Below are records to transcribe in full and unchanged; omit every picture.

Provided data
• • • • •
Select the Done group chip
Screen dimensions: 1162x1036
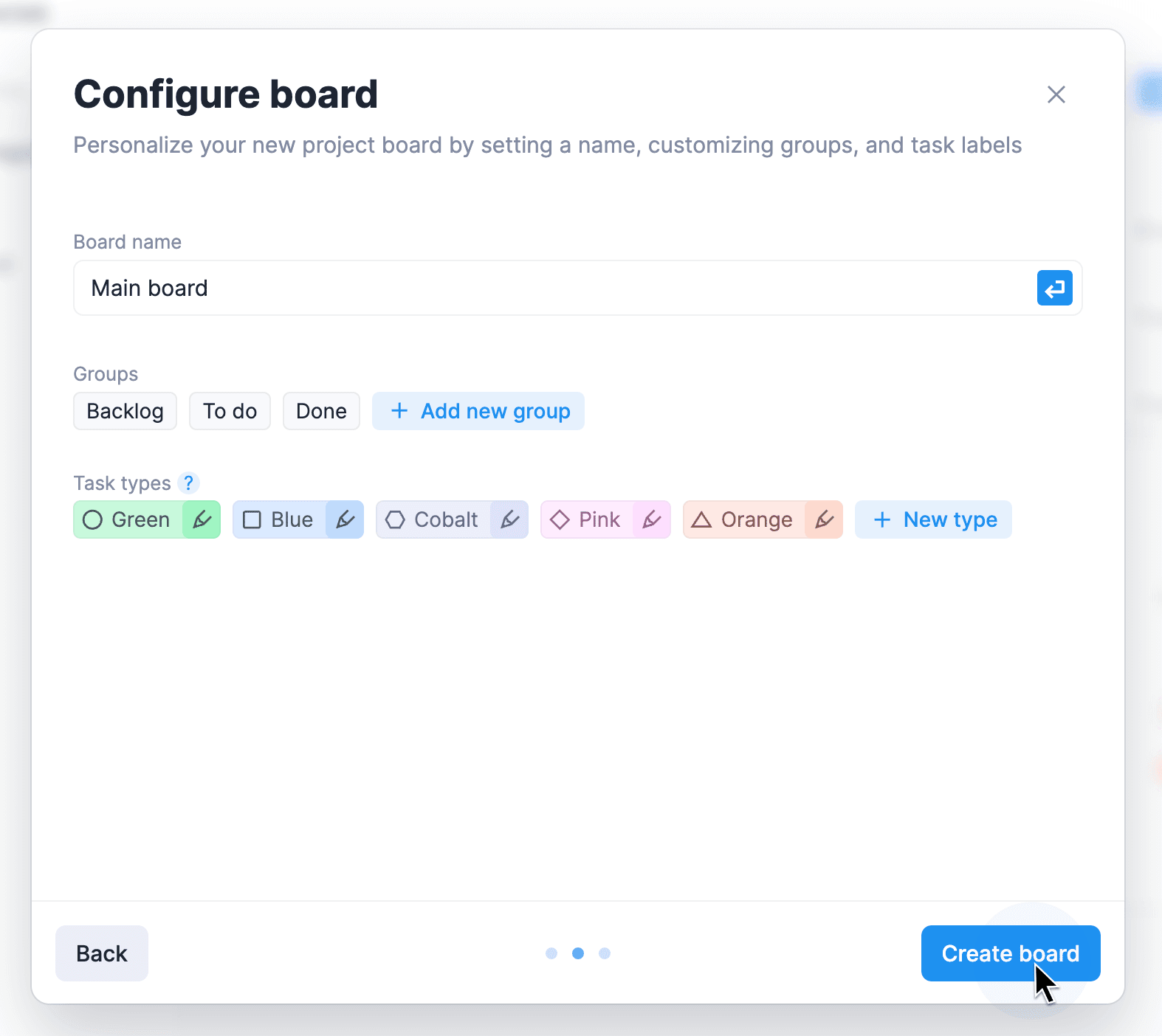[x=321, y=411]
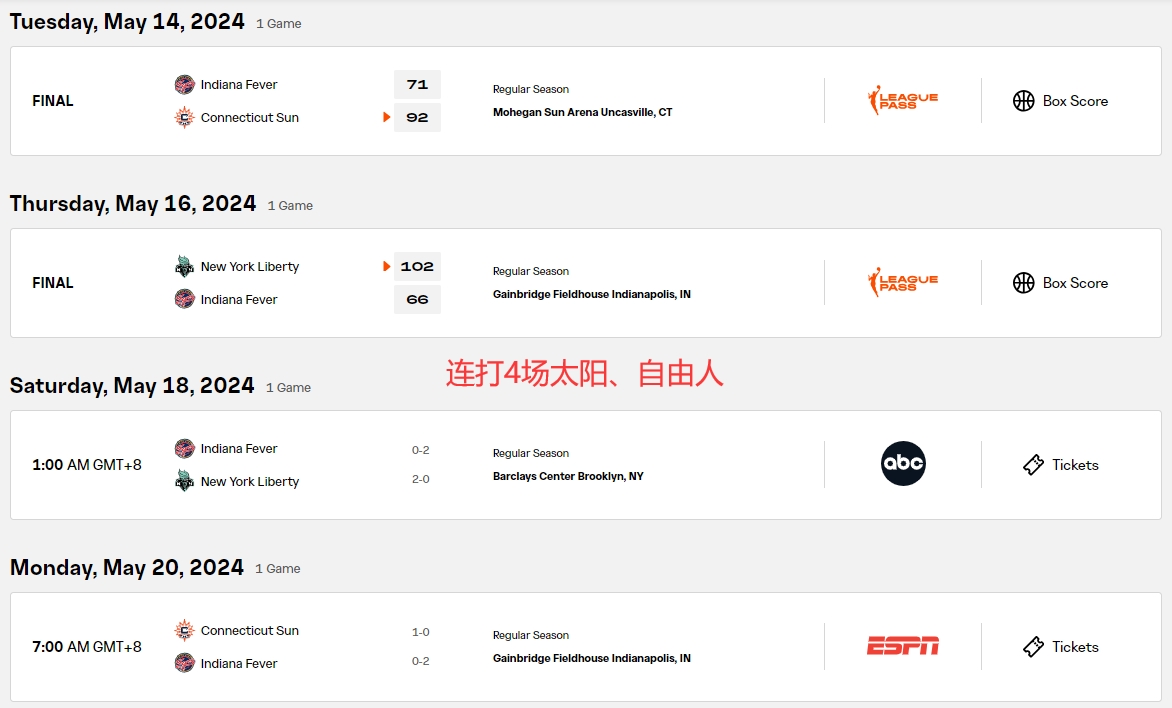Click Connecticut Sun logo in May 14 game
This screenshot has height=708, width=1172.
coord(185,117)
• • • • •
Output below
Select the Done group chip
Screen dimensions: 1162x1036
[x=321, y=411]
Click Connecticut Sun logo in May 14 game
This screenshot has height=708, width=1172.
coord(185,117)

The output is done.